> **Consigne**
Dans le texte ci-dessous sur l'équité en matière d'emploi, relevez tous les motifs de discrimination mentionnés au sujet des plaintes traitées en 1994 par le commissaire canadien des droits de la personne.

======== Texte à lire ========

Voyons d'abord l'affirmation selon laquelle le projet de loi est inutile. Parlez-en au commissaire canadien des droits de la personne qui, en 1994 seulement, a traité 1 372 plaintes de discrimination fondée sur la déficience, la race, la couleur, l'origine nationale ou ethnique ou le sexe.

Je défie le député d'appliquer sa thèse aux personnes atteintes d'une incapacité, dont seulement le quart se trouve un emploi. Ces personnes ainsi que les autochtones affichent le plus fort taux de chômage au Canada, 18,5 p. 100, ce qui correspond au double de la moyenne nationale.

Le député pourrait peut-être expliquer aux jeunes Canadiens qui appartiennent à des minorités visibles et qui sont généralement plus instruits et mieux formés que la population en générale les raisons pour lesquelles ils affichent, eux aussi, des taux de chômage élevés. Qu'il dise aux Canadiennes que la politique d'équité en matière d'emploi est inutile, quand on sait que les femmes, même si elles sont beaucoup plus qualifiées pour un poste, sont souvent incapables d'aller au-delà du plafond voilé.

Permettez-moi de citer la juge Rosalie Abella, ex-présidente de la commission royale sur l'emploi, qui disait: «Pour chacune des milliers de femmes qui parviennent à dépasser le plafond voilé, il y en a des millions pour qui un plafond n'est qu'une autre surface à nettoyer.»

(1045)

Je tiens à rappeler aux réformistes que les Canadiens de race blanche représentent à peine 45 p. 100 de la population active. Pourtant, ils obtiennent 55 p. 100 de tous les emplois. Les hommes occupent environ 90 p. 100 de tous les postes de haute direction. Ils gagnent aussi en moyenne autour de 20 p. 100 de plus que les femmes.

Selon le rapport Wannell et Caron qui a été diffusé récemment et qui analyse l'équité en matière d'emploi chez les jeunes diplômés d'établissements d'enseignement postsecondaire, même si les hommes et les femmes sont sur un même pied d'égalité lorsqu'ils accèdent au marché du travail, la situation change au cours de leur carrière. Au fil des ans, l'écart entre les gains tend à s'accentuer au sein d'un groupe de diplômés. Les auteurs de l'étude ont établi que le rapport entre les gains des femmes et ceux des hommes diminue de 5 p. 100 sur une période de cinq ans.

Je pose la question aux députés. Peut-on en conclure que les membres des groupes désignés profitent d'un traitement préférentiel? Les statistiques se passent de commentaires.

Parlant de chiffres, lorsque l'opposition prétend que le programme d'équité en matière d'emploi est trop coûteux, elle se trompe. Cette initiative a été conçue pour réduire au minimum le fardeau de la réglementation et le coût pour l'entreprise en rationalisant et en simplifiant les critères dans une seule démarche législative. Afin que tout nouveau règlement constitue le moins possible un fardeau, on envisage de recourir à un test de résistance de l'entreprise mis au point par le ministère de l'Industrie.

L'application de la Loi sur l'équité en matière d'emploi n'a pas été étendue aux petites entreprises et le Programme de contrats fédéraux n'a pas été élargi. Le seuil demeure de 100 employés.

======== Données sources ========

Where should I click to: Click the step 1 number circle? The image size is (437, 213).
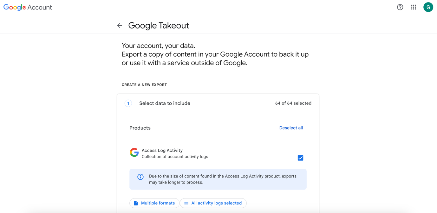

========

> **Réponse**
- la déficience
- la race
- la couleur
- l'origine nationale ou ethnique
- le sexe